If you have been procrastinating for an extended period of time, it might reflect a misalignment between what you want and what you are currently doing. Often times, we outgrow our goals as we discover more about ourselves, but we don’t change our goals to reflect that.

Get away from your work (a short vacation will be good, else just a weekend break or staycation will do too) and take some time to regroup yourself. What exactly do you want to achieve? What should you do to get there? What are the steps to take? Does your current work align with that? If not, what can you do about it?

10. Stop Over-Complicating Things

Are you waiting for a perfect time to do this? That maybe now is not the best time because of X, Y, Z reasons? Ditch that thought because there’s never a perfect time. If you keep waiting for one, you are never going to accomplish anything.

Perfectionism is one of the biggest reasons for procrastination. Read more about why perfectionist tendencies can be a bane than a boon: Why Being A Perfectionist May Not Be So Perfect.
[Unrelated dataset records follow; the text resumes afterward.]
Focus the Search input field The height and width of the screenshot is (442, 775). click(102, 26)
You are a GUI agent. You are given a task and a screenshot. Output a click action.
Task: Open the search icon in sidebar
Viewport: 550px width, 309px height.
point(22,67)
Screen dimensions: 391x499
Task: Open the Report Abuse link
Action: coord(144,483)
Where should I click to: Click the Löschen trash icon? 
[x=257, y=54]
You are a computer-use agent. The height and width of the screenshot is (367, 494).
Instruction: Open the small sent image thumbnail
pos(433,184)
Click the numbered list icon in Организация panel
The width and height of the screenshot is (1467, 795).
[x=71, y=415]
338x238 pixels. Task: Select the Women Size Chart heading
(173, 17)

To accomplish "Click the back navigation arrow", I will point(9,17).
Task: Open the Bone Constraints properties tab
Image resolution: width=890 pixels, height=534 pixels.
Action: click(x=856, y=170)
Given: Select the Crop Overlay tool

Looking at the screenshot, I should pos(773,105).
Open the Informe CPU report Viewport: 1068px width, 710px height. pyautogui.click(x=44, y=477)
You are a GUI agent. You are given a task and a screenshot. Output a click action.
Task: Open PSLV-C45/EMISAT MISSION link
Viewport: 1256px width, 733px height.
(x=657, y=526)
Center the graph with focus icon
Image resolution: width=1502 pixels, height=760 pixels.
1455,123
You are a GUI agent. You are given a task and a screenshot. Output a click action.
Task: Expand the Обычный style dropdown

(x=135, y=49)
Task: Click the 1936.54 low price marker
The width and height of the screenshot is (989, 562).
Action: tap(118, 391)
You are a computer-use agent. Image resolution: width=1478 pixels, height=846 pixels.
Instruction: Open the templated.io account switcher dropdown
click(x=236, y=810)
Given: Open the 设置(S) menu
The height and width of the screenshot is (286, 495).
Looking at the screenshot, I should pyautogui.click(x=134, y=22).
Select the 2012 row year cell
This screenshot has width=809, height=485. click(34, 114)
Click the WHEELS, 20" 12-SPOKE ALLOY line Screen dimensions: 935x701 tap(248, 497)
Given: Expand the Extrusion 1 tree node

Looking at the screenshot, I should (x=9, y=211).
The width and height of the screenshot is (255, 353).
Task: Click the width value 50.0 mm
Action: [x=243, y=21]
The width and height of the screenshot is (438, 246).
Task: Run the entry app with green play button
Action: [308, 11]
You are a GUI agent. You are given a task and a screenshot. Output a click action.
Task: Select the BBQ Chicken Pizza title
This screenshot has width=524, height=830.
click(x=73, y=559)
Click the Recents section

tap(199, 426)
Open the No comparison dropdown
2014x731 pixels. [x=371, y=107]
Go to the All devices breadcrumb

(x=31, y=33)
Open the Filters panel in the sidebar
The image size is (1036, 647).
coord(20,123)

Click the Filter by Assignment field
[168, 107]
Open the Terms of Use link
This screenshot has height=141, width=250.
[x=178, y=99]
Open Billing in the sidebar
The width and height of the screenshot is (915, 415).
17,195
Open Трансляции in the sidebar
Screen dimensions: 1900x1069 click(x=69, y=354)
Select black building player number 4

11. Get a Grip and Just Do It

At the end, it boils down to taking action. You can do all the strategizing, planning and hypothesizing, but if you don’t take action, nothing’s going to happen. Occasionally, I get readers and clients who keep complaining about their situations but they still refuse to take action at the end of the day.

Reality check:

I have never heard anyone procrastinate their way to success before and I doubt it’s going to change in the near future.  Whatever it is you are procrastinating on, if you want to get it done, you need to get a grip on yourself and do it.